Supplied data:
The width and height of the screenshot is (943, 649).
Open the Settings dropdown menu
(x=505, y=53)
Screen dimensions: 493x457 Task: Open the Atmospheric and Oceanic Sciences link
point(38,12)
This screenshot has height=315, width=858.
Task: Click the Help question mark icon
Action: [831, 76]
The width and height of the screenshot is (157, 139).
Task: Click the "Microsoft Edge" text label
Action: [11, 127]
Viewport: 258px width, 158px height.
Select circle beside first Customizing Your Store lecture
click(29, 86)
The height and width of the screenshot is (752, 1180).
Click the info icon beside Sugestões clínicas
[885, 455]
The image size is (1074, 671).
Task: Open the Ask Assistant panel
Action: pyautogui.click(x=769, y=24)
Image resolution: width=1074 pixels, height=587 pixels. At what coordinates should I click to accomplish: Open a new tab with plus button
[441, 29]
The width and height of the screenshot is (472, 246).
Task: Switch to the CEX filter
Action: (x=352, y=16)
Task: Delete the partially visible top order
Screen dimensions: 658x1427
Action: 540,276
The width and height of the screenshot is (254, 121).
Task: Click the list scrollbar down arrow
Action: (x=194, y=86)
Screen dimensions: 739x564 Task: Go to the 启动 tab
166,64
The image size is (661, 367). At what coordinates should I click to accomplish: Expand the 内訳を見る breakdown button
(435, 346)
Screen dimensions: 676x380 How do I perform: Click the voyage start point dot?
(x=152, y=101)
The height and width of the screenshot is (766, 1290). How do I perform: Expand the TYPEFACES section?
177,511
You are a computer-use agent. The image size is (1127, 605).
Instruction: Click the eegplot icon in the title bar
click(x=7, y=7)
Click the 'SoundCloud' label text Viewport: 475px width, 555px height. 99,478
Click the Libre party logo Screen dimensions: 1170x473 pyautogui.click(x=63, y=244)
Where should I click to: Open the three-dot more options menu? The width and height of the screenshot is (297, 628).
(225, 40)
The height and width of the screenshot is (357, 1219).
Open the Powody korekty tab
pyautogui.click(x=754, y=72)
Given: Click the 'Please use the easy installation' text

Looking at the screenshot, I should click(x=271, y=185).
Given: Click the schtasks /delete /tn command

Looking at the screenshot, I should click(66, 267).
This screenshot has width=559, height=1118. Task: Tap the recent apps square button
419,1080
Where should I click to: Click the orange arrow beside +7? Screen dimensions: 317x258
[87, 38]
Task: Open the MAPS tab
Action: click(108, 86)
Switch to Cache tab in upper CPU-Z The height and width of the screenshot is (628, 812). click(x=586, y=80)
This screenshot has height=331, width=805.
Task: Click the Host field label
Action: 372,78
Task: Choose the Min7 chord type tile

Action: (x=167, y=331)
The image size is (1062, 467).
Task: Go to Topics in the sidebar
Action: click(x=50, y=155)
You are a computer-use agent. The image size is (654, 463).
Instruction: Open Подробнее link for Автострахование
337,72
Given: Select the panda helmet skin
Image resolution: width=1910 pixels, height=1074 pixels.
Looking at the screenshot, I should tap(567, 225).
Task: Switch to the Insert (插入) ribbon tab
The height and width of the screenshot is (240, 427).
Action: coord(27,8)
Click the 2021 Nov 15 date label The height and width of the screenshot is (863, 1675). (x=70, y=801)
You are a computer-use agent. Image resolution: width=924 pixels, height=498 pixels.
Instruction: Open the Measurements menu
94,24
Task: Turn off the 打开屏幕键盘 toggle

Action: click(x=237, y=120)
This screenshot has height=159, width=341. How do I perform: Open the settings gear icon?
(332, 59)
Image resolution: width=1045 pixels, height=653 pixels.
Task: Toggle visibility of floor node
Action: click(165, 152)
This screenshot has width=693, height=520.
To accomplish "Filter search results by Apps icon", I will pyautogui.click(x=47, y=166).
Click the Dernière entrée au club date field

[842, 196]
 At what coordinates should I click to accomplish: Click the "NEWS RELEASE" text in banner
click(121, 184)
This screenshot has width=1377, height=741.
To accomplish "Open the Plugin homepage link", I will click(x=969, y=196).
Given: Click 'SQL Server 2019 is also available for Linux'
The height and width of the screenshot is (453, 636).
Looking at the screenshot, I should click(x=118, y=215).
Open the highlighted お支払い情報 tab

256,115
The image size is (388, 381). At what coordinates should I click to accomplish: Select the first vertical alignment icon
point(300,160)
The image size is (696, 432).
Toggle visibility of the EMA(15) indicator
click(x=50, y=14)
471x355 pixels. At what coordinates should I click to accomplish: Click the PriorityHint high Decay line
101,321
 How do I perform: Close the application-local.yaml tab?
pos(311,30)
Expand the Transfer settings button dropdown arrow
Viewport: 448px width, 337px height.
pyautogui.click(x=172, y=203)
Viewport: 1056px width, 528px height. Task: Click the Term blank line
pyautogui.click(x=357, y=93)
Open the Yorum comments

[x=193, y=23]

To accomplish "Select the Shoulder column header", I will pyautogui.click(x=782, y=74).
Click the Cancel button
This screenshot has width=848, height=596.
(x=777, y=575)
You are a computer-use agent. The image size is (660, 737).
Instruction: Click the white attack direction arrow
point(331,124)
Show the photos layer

Problem statement: Give the data back exactly as it stands.

Worked solution:
The width and height of the screenshot is (943, 649).
Open the Settings dropdown menu
(x=505, y=53)
Screen dimensions: 493x457 Task: Open the Atmospheric and Oceanic Sciences link
point(38,12)
This screenshot has height=315, width=858.
Task: Click the Help question mark icon
Action: [831, 76]
The width and height of the screenshot is (157, 139).
Task: Click the "Microsoft Edge" text label
Action: [11, 127]
Viewport: 258px width, 158px height.
Select circle beside first Customizing Your Store lecture
click(29, 86)
The height and width of the screenshot is (752, 1180).
Click the info icon beside Sugestões clínicas
[885, 455]
The image size is (1074, 671).
Task: Open the Ask Assistant panel
Action: pyautogui.click(x=769, y=24)
Image resolution: width=1074 pixels, height=587 pixels. At what coordinates should I click to accomplish: Open a new tab with plus button
[441, 29]
The width and height of the screenshot is (472, 246).
Task: Switch to the CEX filter
Action: (x=352, y=16)
Task: Delete the partially visible top order
Screen dimensions: 658x1427
Action: 540,276
The width and height of the screenshot is (254, 121).
Task: Click the list scrollbar down arrow
Action: (x=194, y=86)
Screen dimensions: 739x564 Task: Go to the 启动 tab
166,64
The image size is (661, 367). At what coordinates should I click to accomplish: Expand the 内訳を見る breakdown button
(435, 346)
Screen dimensions: 676x380 How do I perform: Click the voyage start point dot?
(x=152, y=101)
The height and width of the screenshot is (766, 1290). How do I perform: Expand the TYPEFACES section?
177,511
You are a computer-use agent. The image size is (1127, 605).
Instruction: Click the eegplot icon in the title bar
click(x=7, y=7)
Click the 'SoundCloud' label text Viewport: 475px width, 555px height. 99,478
Click the Libre party logo Screen dimensions: 1170x473 pyautogui.click(x=63, y=244)
Where should I click to: Open the three-dot more options menu? The width and height of the screenshot is (297, 628).
(225, 40)
The height and width of the screenshot is (357, 1219).
Open the Powody korekty tab
pyautogui.click(x=754, y=72)
Given: Click the 'Please use the easy installation' text

Looking at the screenshot, I should click(x=271, y=185).
Given: Click the schtasks /delete /tn command

Looking at the screenshot, I should click(66, 267).
This screenshot has width=559, height=1118. Task: Tap the recent apps square button
419,1080
Where should I click to: Click the orange arrow beside +7? Screen dimensions: 317x258
[87, 38]
Task: Open the MAPS tab
Action: click(108, 86)
Switch to Cache tab in upper CPU-Z The height and width of the screenshot is (628, 812). click(x=586, y=80)
This screenshot has height=331, width=805.
Task: Click the Host field label
Action: 372,78
Task: Choose the Min7 chord type tile

Action: (x=167, y=331)
The image size is (1062, 467).
Task: Go to Topics in the sidebar
Action: click(x=50, y=155)
You are a computer-use agent. The image size is (654, 463).
Instruction: Open Подробнее link for Автострахование
337,72
Given: Select the panda helmet skin
Image resolution: width=1910 pixels, height=1074 pixels.
Looking at the screenshot, I should tap(567, 225).
Task: Switch to the Insert (插入) ribbon tab
The height and width of the screenshot is (240, 427).
Action: coord(27,8)
Click the 2021 Nov 15 date label The height and width of the screenshot is (863, 1675). (x=70, y=801)
You are a computer-use agent. Image resolution: width=924 pixels, height=498 pixels.
Instruction: Open the Measurements menu
94,24
Task: Turn off the 打开屏幕键盘 toggle

Action: click(x=237, y=120)
This screenshot has height=159, width=341. How do I perform: Open the settings gear icon?
(332, 59)
Image resolution: width=1045 pixels, height=653 pixels.
Task: Toggle visibility of floor node
Action: click(165, 152)
This screenshot has width=693, height=520.
To accomplish "Filter search results by Apps icon", I will pyautogui.click(x=47, y=166).
Click the Dernière entrée au club date field

[842, 196]
 At what coordinates should I click to accomplish: Click the "NEWS RELEASE" text in banner
click(121, 184)
This screenshot has width=1377, height=741.
To accomplish "Open the Plugin homepage link", I will click(x=969, y=196).
Given: Click 'SQL Server 2019 is also available for Linux'
The height and width of the screenshot is (453, 636).
Looking at the screenshot, I should click(x=118, y=215).
Open the highlighted お支払い情報 tab

256,115
The image size is (388, 381). At what coordinates should I click to accomplish: Select the first vertical alignment icon
point(300,160)
The image size is (696, 432).
Toggle visibility of the EMA(15) indicator
click(x=50, y=14)
471x355 pixels. At what coordinates should I click to accomplish: Click the PriorityHint high Decay line
101,321
 How do I perform: Close the application-local.yaml tab?
pos(311,30)
Expand the Transfer settings button dropdown arrow
Viewport: 448px width, 337px height.
pyautogui.click(x=172, y=203)
Viewport: 1056px width, 528px height. Task: Click the Term blank line
pyautogui.click(x=357, y=93)
Open the Yorum comments

[x=193, y=23]

To accomplish "Select the Shoulder column header", I will pyautogui.click(x=782, y=74).
Click the Cancel button
This screenshot has width=848, height=596.
(x=777, y=575)
You are a computer-use agent. The image size is (660, 737).
Instruction: Click the white attack direction arrow
point(331,124)
Show the photos layer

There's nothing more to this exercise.